Milford City Council favors park over new apartments

MILFORD — For the second time this month, City Council discussed the fate of a piece of city-owned parkland on the Riverwalk at its Monday meeting.

On Oct. 12, council members heard a presentation from developer David Perlmutter about potential plans to construct a four-story apartment building off Washington Street, behind The Salvation Army and next to the basketball court.

The proposal was back up for debate this week.

“This is a follow-up from our workshop a couple of weeks ago,” said Rob Pierce, Milford’s planning and economic development director. “We wanted to bring this back before City Council and just kind of get some general guidance.”

Mr. Pierce said his main question was: “Does the council want the city to entertain development on this land of any kind or would it rather keep it for open space and recreational purposes?”

Much of the council had already expressed serious trepidations about the project given the lack of mixed-use retail, which had been featured in the 2017 version of the plan, but this week, most of the council opposed the project for a different reason.

“My first thoughts when we talked last time were that apartments alone wouldn’t quite work,” Councilman Todd Culotta said.

But after talking to his constituents, he decided the area should remain a park.

“We only get one chance to utilize open space, and if we give that up, it’s gone forever,” Councilman Culotta said, “so I’d like to see it remain open space.”

Vice Mayor Jason James had a similar take.

“Once you give up public open space, you can’t get it back, and this is an area that’s currently used frequently by the public,” he said. “It does need some enhancements to attract more people, to make it more usable, but it should remain public land for public use.”

In addition to having the existing basketball court remain where it is, Councilman Culotta and other members recommended the addition of a playground or a splash pad.

“That would attract families, foot traffic and a variety of things downtown,” Councilman Culotta said.

Councilman Doug Morrow agreed.

“I’d like to keep it open, especially if we’re going to give it to a developer for nothing,” he said. “I’d rather not do that at all. I’d rather keep it open space. I think that’ll attract just as many people.”

Councilman Morrow added that the land “will be a good spot to have some areas for food trucks when we have these festivals, and it is the center of town for these festivals.”
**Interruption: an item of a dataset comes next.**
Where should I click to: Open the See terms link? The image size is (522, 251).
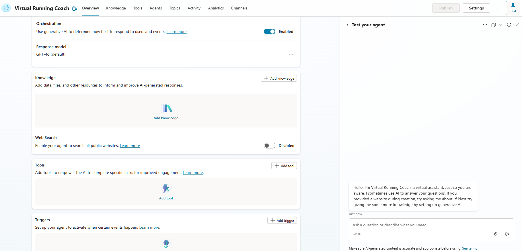click(469, 248)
Councilwoman Katrina Wilson had a slightly different take on the issue.

“I don’t disagree with council at all, and I’m willing to agree if the majority want to keep it open space for recreation,” she said, but “I kind of like both scenarios.”

Councilwoman Wilson said she initially supported an earlier iteration of the project when it was first proposed in 2017.

“I still don’t think it’s a bad idea, but I wanted more of a mixed community down there, where it could be shopping, living and recreation,” she said. “It was something we thought would allow us to exercise our growth and bring a lot of individuals in who like that type of lifestyle.”

Councilwoman Wilson said some of her constituents had expressed a lot of excitement about the project.

“A lot of these people have lived in Milford all their lives, young millennials, and they were very excited about this development going downtown and thought it would definitely be a great attribute for the city,” she said.

However, she “wasn’t that pleased with the development itself, what they presented to us,” she said, and “would definitely never want to see the basketball courts gone and space for walking gone.”

Some members of council felt the city is lacking a cogent vision for the development of the riverfront.

Councilman Mike Boyle suggested that council conduct “an overview of all the properties that are open, private or public, within the Riverwalk district and look at them and provide some guidance for (Mr. Pierce) and others on what our vision is. We don’t have a vision right now. We’re reacting to any builder that comes in.”

Vice Mayor James agreed that more discussion is needed.

“This is the very reason why, when we last spoke on this particular area, that I did suggest … we make this an agenda item along with an overall vision for all of our properties when we have our (upcoming) retreat,” he said.

Mayor Archie Campbell agreed that the council should “put this as one of the high priorities” during its approaching retreat, tentatively planned for November, and future council meetings.